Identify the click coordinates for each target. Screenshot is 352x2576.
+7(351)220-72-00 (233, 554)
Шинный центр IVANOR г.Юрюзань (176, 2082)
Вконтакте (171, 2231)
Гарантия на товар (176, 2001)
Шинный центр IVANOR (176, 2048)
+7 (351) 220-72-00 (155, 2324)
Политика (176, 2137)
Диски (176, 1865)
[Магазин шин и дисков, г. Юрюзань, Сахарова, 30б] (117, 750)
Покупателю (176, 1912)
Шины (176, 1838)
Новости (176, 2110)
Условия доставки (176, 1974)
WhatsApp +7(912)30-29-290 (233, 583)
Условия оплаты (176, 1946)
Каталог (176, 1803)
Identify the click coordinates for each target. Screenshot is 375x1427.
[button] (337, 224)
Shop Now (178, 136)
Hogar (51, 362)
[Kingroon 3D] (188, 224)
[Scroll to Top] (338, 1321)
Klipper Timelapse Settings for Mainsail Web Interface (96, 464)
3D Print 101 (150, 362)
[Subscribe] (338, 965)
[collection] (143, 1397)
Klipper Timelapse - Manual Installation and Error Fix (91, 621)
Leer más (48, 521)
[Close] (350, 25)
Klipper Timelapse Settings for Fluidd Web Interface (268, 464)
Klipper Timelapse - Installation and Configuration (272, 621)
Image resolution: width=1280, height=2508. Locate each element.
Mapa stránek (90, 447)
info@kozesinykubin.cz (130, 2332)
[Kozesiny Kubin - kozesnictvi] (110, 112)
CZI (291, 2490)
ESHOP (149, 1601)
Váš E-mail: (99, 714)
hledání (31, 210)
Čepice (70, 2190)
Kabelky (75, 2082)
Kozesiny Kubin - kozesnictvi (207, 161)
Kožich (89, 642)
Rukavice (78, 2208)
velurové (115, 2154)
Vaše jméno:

++++++++

> Task statement
A complete and exact transcription of the material is required.

> Exercise solution
Identify the click coordinates for each target. Screenshot is 352x2576.
+7(351)220-72-00 (233, 554)
Шинный центр IVANOR г.Юрюзань (176, 2082)
Вконтакте (171, 2231)
Гарантия на товар (176, 2001)
Шинный центр IVANOR (176, 2048)
+7 (351) 220-72-00 (155, 2324)
Политика (176, 2137)
Диски (176, 1865)
[Магазин шин и дисков, г. Юрюзань, Сахарова, 30б] (117, 750)
Покупателю (176, 1912)
Шины (176, 1838)
Новости (176, 2110)
Условия доставки (176, 1974)
WhatsApp +7(912)30-29-290 (233, 583)
Условия оплаты (176, 1946)
Каталог (176, 1803)
Identify the click coordinates for each target. Screenshot is 375x1427.
[button] (337, 224)
Shop Now (178, 136)
Hogar (51, 362)
[Kingroon 3D] (188, 224)
[Scroll to Top] (338, 1321)
Klipper Timelapse Settings for Mainsail Web Interface (96, 464)
3D Print 101 (150, 362)
[Subscribe] (338, 965)
[collection] (143, 1397)
Klipper Timelapse - Manual Installation and Error Fix (91, 621)
Leer más (48, 521)
[Close] (350, 25)
Klipper Timelapse Settings for Fluidd Web Interface (268, 464)
Klipper Timelapse - Installation and Configuration (272, 621)
Image resolution: width=1280, height=2508. Locate each element.
Mapa stránek (90, 447)
info@kozesinykubin.cz (130, 2332)
[Kozesiny Kubin - kozesnictvi] (110, 112)
CZI (291, 2490)
ESHOP (149, 1601)
Váš E-mail: (99, 714)
hledání (31, 210)
Čepice (70, 2190)
Kabelky (75, 2082)
Kozesiny Kubin - kozesnictvi (207, 161)
Kožich (89, 642)
Rukavice (78, 2208)
velurové (115, 2154)
Vaše jméno:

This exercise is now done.